El artículo de opinión acerca de la Feria del Libro es como el de la llegada de la primavera, como el de la primera tormenta del año, como el del final del veraneo: obligaciones estilísticas y morales (valga la redundancia) del columnista.

Conviene escribir sobre los tópicos, sobre los acontecimientos trillados, sobre lo consabido. Enseña modestia y disciplina al escritor, y le obliga a intentar decir con voz propia su parte contratante.

Vuelve la Feria del Libro a la ciudad. Acaba de marcharse la del Libro Viejo. A lo mejor ya son la misma Feria: eso dicen algunos, los enterados y los enteradillos, los intensivistas de la cultura, que tienen monitorizado el pulso de las cosas. A lo mejor las ferias del libro son todas viejas, porque los lectores somos un asunto vintage, en términos estadísticos. La lectura, me temo, es una actividad de culto, al menos tal y como la entendemos los lectores pata negra; es decir, aquellos que no entendemos la vida sin leer, sin libros, aquellos que necesitamos, para que una experiencia sea una experiencia de verdad, que esté en relación con las páginas de una novela, con un capítulo de cierto en ensayo, con la estrofa mayestática de un poema favorito. Leer constituye una manera de militar en el mundo.

Aunque la lectura y las ferias del libro sean un asunto de pocos -incluso en el caso de que sean de los pocos muchos-, creo que estamos en la obligación de defenderlas, de promocionarlas, de actuar como si consistieran en uno de los acontecimientos más importantes del presente. Seremos pocos, sí, pero somos los pocos felices. Porque a la hora de la verdad se trata de eso: de proporcionar a los individuos una coartada para ser más felices, para vivir de forma más intensa, para que los actos biográficos particulares adquieran la condición mitológica que sólo proporcionan las precisiones verbales que nos regalan los libros.

Nunca me han terminado de convencer los argumentos pedagógicos a favor de la lectura. Están bien, no lo dudo, pero no me resultan eficaces del todo. Antes que el «Docere», prefiero el «Delectare». Leemos para pasarlo en grande (incluso pasándolo mal), leemos para reír y llorar si es preciso, leemos para matar el tiempo que nos mata, leemos para sentirnos en plenitud de nuestra inteligencia. Pobres de quienes se lo pierden: los perdonamos, porque no saben lo que dejan de hacer.
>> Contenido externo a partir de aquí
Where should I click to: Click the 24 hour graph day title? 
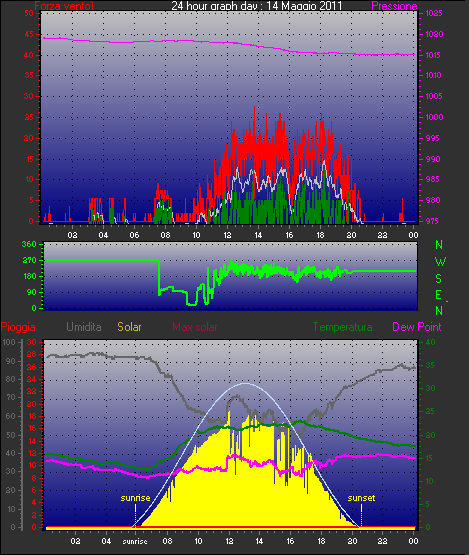tap(257, 6)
Los escritores vamos a la Feria -cuando vamos a firmar, a leer, a charlar con colegas-, para que el verbo se haga carne entre los curiosos. Pero carne mortal, sin trascendencia excesiva. A la gente le gusta tocar el género, verlo fresco sobre el mostrador, poder clavarle la uña para ver si está jugoso o mojama. El lector nunca se fía del todo acerca de si el autor del libro está vivo o muerto. La literatura es una actividad que suelen practicar los difuntos, de manera que hay que dar pruebas de vida. Los feriantes -lectores y escritores- vamos por eso a la Feria: para demostrar que seguimos vivos.